* [Exercise] Beginning with the line that holds "Screen dimensions: 935x604", write out each line exactly as it stands until the end of the data, and include no pictures.

* [Given information]

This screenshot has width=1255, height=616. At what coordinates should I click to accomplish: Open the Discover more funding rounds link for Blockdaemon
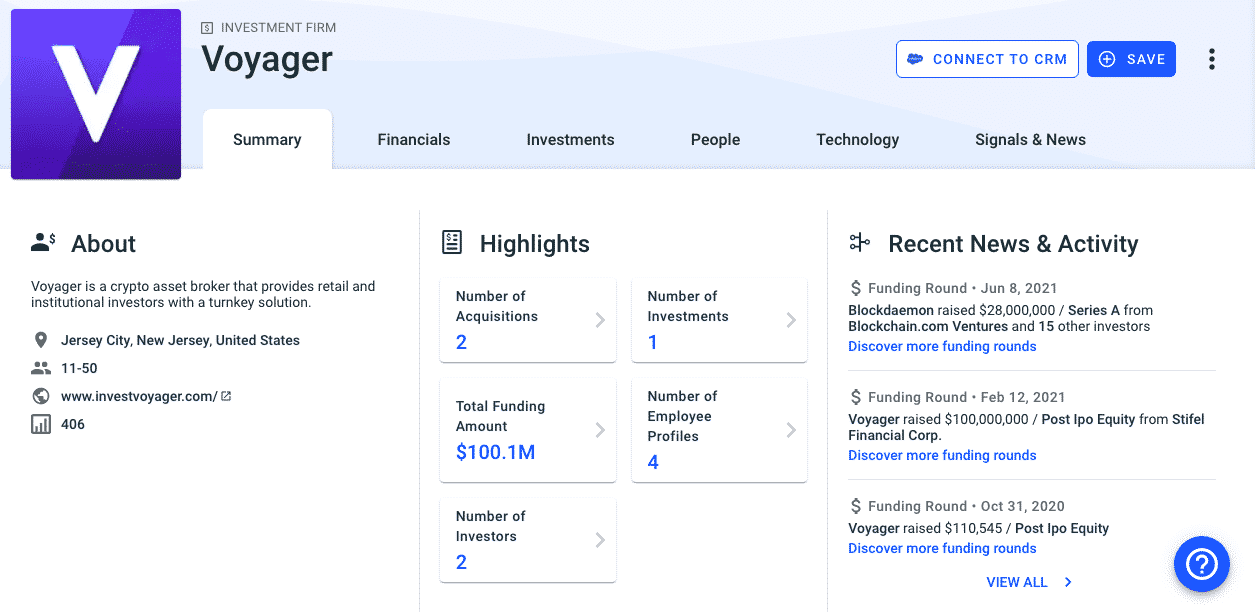941,345
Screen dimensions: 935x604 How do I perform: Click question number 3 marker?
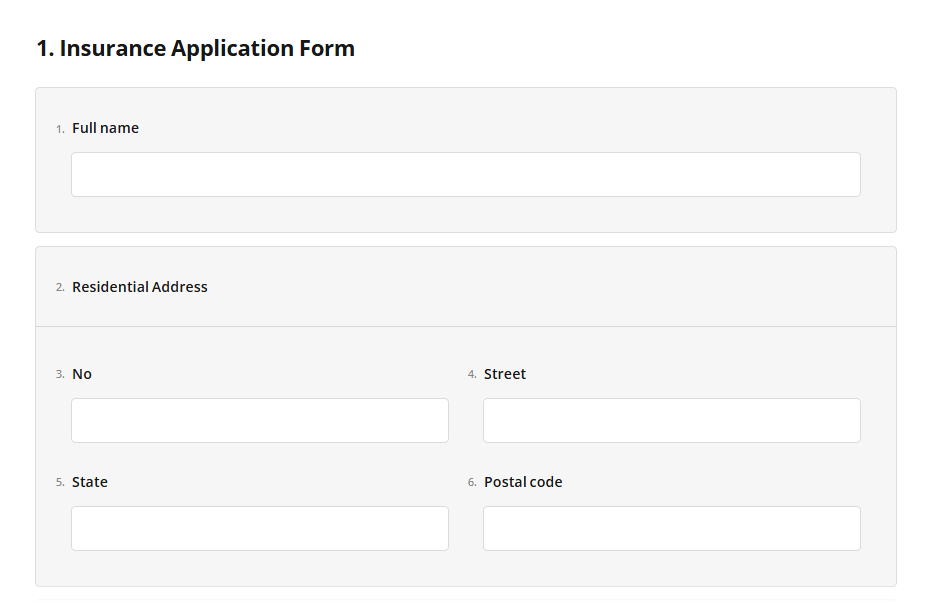pyautogui.click(x=59, y=375)
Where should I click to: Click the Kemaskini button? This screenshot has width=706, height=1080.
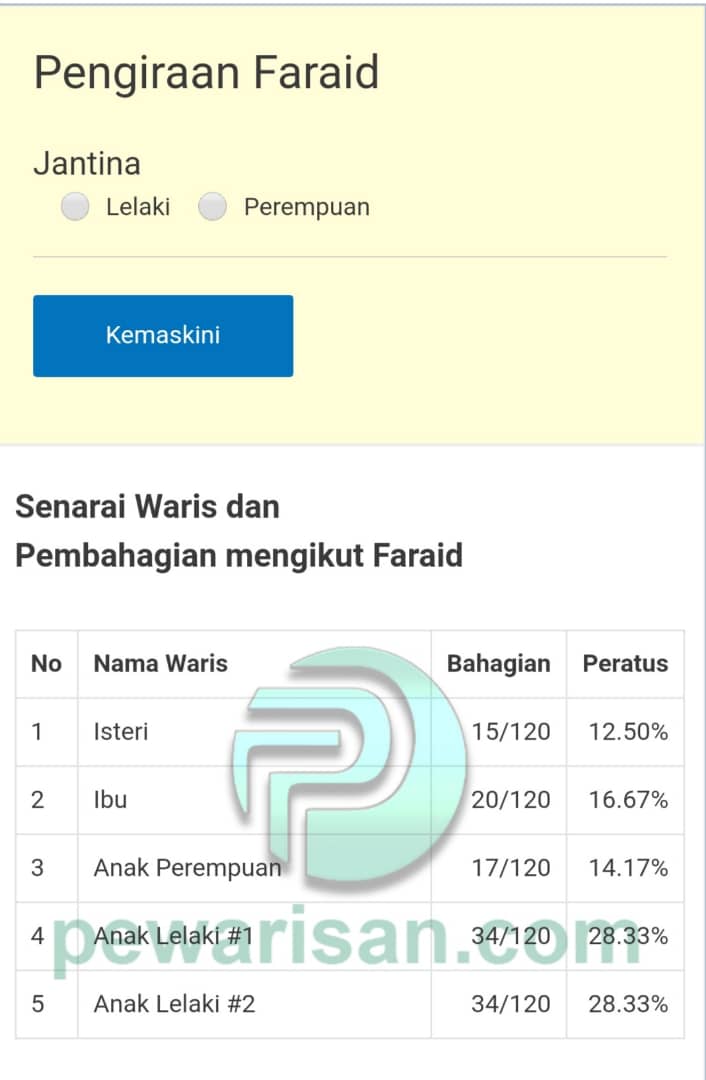(x=163, y=336)
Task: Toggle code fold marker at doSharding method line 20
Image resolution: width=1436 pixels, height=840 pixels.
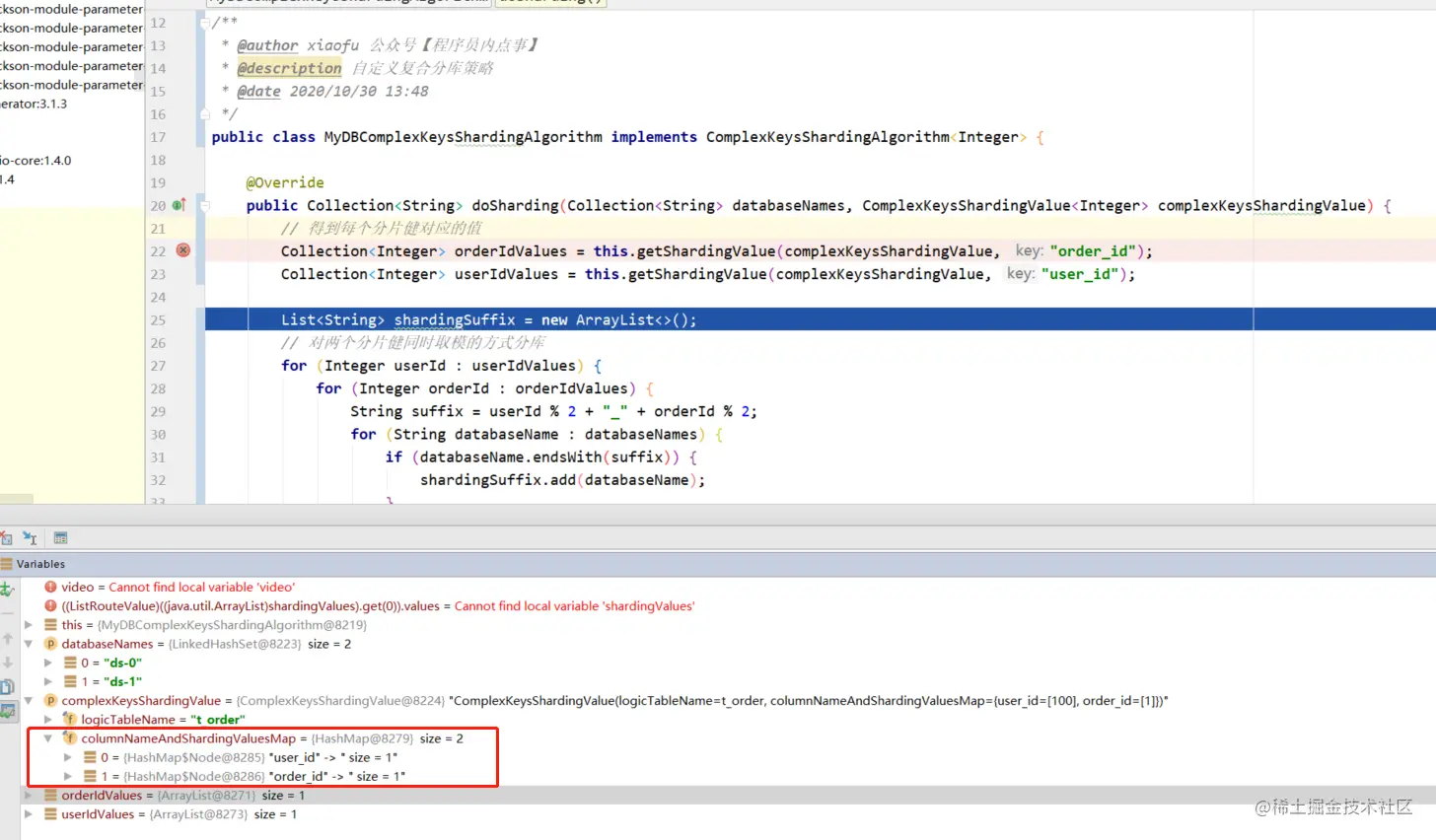Action: pyautogui.click(x=205, y=205)
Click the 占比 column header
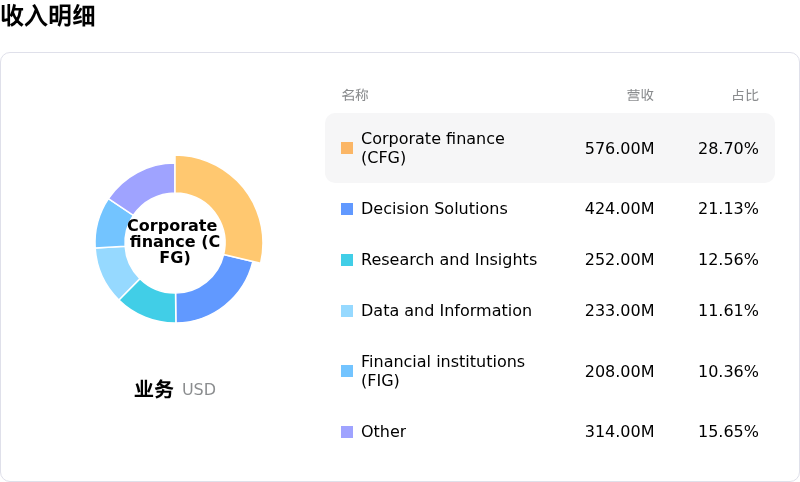 click(x=745, y=95)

* [Expected output]
Screen dimensions: 935x604 How do I perform: Click question number 3 marker?
pyautogui.click(x=59, y=375)
Where should I click to: Click the Kemaskini button? This screenshot has width=706, height=1080.
(x=163, y=336)
Task: Toggle code fold marker at doSharding method line 20
Image resolution: width=1436 pixels, height=840 pixels.
Action: pyautogui.click(x=205, y=205)
Click the 占比 column header
 click(x=745, y=95)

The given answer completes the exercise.